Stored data
───

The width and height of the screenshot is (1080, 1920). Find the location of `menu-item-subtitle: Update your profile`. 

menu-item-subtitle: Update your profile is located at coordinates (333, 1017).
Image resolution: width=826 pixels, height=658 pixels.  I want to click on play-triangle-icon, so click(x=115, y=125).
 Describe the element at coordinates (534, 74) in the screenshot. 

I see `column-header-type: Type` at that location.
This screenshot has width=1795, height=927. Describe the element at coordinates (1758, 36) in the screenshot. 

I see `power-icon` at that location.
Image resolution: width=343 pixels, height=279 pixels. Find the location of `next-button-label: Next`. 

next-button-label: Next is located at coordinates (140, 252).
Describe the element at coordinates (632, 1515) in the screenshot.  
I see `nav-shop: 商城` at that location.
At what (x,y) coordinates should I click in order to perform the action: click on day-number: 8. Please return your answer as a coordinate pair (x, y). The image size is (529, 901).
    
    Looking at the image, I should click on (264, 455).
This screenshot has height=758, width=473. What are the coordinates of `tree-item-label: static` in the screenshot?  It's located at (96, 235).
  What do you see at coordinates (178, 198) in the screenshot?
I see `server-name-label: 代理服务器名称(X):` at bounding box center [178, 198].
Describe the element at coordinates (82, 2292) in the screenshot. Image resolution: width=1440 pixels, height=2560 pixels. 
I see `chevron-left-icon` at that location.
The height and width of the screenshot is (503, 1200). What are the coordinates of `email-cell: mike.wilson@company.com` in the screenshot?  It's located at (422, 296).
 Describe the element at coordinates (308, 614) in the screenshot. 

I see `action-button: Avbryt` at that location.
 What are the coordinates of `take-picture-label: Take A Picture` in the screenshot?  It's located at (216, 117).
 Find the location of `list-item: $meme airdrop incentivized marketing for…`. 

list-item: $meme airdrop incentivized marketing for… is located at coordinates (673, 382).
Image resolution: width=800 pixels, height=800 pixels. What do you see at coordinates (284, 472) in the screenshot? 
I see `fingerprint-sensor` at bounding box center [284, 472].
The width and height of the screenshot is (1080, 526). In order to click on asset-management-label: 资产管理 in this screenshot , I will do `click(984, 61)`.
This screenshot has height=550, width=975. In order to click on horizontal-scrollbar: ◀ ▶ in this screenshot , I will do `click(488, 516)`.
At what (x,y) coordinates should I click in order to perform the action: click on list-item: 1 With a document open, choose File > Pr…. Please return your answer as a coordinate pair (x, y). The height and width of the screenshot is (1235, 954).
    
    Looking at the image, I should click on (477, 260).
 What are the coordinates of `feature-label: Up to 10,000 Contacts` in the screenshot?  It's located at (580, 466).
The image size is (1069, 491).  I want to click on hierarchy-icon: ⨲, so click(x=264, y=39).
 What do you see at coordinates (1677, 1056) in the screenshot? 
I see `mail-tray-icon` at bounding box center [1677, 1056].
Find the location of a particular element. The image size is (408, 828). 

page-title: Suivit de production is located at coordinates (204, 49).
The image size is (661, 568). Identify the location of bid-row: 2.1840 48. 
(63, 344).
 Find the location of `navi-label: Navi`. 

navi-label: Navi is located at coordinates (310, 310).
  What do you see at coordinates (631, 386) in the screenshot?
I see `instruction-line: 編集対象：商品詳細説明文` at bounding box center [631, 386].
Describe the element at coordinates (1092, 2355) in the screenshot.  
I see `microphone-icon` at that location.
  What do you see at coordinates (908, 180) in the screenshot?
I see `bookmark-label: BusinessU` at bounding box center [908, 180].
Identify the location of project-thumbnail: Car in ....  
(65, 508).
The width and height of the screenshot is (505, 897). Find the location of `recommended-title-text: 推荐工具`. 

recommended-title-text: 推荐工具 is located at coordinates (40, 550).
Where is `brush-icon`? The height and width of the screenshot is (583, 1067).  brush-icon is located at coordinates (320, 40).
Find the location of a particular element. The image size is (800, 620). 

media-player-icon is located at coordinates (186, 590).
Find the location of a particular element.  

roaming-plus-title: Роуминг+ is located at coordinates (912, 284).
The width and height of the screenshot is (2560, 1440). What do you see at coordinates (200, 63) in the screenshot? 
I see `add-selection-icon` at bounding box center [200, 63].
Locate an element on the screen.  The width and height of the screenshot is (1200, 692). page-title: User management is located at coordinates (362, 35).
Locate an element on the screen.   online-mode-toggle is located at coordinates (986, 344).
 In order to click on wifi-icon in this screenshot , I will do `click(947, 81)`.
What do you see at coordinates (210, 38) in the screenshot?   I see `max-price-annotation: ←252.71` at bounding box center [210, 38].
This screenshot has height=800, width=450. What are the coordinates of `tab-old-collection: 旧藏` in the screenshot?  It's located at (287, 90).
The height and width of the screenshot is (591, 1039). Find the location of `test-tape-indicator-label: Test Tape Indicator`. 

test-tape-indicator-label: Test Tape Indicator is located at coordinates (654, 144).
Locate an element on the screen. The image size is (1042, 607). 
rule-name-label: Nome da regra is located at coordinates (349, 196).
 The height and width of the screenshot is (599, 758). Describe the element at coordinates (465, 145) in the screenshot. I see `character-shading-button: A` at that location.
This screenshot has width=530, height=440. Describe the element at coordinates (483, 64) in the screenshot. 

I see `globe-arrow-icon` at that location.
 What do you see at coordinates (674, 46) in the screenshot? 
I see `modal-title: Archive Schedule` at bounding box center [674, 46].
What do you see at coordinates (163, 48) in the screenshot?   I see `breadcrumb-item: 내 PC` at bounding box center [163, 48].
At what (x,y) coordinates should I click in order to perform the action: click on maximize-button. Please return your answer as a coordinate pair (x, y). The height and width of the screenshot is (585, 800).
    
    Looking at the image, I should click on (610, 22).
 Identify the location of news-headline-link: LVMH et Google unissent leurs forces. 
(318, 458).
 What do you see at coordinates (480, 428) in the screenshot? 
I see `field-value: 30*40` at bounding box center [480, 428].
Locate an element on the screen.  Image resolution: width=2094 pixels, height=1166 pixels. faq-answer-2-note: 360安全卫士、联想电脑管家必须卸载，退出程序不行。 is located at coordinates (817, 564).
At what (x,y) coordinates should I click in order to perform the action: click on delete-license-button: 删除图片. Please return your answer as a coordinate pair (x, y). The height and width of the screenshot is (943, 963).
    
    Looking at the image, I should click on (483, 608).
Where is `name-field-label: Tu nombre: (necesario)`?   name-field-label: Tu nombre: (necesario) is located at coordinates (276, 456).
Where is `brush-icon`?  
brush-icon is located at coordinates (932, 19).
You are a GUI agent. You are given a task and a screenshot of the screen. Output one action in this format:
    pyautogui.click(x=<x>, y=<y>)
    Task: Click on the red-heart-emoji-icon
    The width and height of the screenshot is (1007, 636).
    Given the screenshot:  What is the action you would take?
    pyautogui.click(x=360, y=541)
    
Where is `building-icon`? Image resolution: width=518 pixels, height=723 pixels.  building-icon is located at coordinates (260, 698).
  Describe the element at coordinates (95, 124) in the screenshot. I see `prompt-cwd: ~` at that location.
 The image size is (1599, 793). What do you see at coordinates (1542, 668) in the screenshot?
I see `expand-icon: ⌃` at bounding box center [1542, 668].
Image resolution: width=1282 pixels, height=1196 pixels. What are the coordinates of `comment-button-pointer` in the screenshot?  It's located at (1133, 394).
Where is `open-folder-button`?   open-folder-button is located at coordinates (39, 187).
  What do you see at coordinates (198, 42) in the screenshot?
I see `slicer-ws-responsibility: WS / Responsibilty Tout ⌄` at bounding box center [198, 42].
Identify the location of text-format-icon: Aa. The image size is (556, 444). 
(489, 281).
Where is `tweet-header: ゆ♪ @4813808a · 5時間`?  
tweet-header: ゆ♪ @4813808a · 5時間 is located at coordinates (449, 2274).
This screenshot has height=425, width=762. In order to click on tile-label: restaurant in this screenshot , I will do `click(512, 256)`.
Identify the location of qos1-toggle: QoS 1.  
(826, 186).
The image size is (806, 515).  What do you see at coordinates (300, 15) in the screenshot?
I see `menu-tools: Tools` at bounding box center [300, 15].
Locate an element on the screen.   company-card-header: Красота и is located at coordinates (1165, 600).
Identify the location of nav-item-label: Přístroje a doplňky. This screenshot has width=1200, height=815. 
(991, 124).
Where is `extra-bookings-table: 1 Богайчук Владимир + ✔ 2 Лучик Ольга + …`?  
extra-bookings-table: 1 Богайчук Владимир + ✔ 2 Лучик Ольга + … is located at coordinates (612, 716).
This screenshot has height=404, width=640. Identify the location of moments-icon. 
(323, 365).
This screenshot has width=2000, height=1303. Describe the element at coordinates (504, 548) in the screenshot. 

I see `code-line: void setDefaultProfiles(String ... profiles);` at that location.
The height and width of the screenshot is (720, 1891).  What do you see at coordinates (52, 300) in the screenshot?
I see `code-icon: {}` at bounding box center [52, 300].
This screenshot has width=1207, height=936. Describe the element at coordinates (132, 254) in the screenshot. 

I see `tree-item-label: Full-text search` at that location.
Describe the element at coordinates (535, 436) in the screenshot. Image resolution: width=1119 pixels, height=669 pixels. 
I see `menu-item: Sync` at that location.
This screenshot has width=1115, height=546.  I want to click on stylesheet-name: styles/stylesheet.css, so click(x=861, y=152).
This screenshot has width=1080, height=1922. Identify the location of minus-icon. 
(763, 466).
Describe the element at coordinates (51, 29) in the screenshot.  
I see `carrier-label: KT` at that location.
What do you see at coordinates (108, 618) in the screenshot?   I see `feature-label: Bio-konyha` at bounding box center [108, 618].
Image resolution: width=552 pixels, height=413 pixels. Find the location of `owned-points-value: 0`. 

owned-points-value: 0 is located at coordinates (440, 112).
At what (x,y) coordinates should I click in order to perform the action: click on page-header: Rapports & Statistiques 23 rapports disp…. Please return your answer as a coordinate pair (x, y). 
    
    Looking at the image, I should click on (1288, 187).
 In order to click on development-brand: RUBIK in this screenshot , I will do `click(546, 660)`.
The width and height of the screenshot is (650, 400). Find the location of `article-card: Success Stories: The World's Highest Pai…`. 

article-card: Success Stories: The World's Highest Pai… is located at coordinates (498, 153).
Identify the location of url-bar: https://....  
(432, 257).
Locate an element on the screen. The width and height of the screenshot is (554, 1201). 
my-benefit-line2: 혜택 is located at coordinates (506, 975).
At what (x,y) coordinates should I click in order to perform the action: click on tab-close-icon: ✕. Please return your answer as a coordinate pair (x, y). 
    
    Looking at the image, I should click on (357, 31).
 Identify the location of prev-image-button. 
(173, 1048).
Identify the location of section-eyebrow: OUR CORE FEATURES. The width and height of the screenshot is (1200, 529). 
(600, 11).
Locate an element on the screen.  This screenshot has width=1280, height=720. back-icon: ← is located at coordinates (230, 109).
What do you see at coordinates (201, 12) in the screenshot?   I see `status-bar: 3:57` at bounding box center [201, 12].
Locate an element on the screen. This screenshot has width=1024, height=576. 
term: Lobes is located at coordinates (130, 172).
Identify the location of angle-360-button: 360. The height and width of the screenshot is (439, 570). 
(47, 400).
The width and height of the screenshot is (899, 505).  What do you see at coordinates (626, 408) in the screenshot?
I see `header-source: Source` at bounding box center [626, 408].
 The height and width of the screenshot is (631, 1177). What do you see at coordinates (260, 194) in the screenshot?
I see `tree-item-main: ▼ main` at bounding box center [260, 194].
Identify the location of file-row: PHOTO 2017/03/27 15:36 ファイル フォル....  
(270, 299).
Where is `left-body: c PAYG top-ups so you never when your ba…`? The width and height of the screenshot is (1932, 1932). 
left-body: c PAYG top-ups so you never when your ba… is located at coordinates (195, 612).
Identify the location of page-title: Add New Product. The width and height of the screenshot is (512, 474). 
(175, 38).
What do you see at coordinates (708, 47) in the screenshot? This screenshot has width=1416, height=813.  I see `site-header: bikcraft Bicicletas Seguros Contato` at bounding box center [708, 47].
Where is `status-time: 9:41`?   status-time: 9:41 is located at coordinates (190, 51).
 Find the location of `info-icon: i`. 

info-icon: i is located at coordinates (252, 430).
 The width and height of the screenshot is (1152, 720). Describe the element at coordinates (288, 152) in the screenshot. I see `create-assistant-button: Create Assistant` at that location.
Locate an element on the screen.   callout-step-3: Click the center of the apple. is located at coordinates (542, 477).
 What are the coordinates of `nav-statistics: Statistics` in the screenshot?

───

WORK REQUEST: Format everything from the start of the records down to the line containing "Image resolution: width=826" as a JSON list of strings, one string per line. Leave out blank lines.

FINISHED TASK:
[
  "The width and height of the screenshot is (1080, 1920). Find the location of `menu-item-subtitle: Update your profile`. ",
  "menu-item-subtitle: Update your profile is located at coordinates (333, 1017).",
  "Image resolution: width=826 pixels, height=658 pixels.  I want to click on play-triangle-icon, so click(x=115, y=125)."
]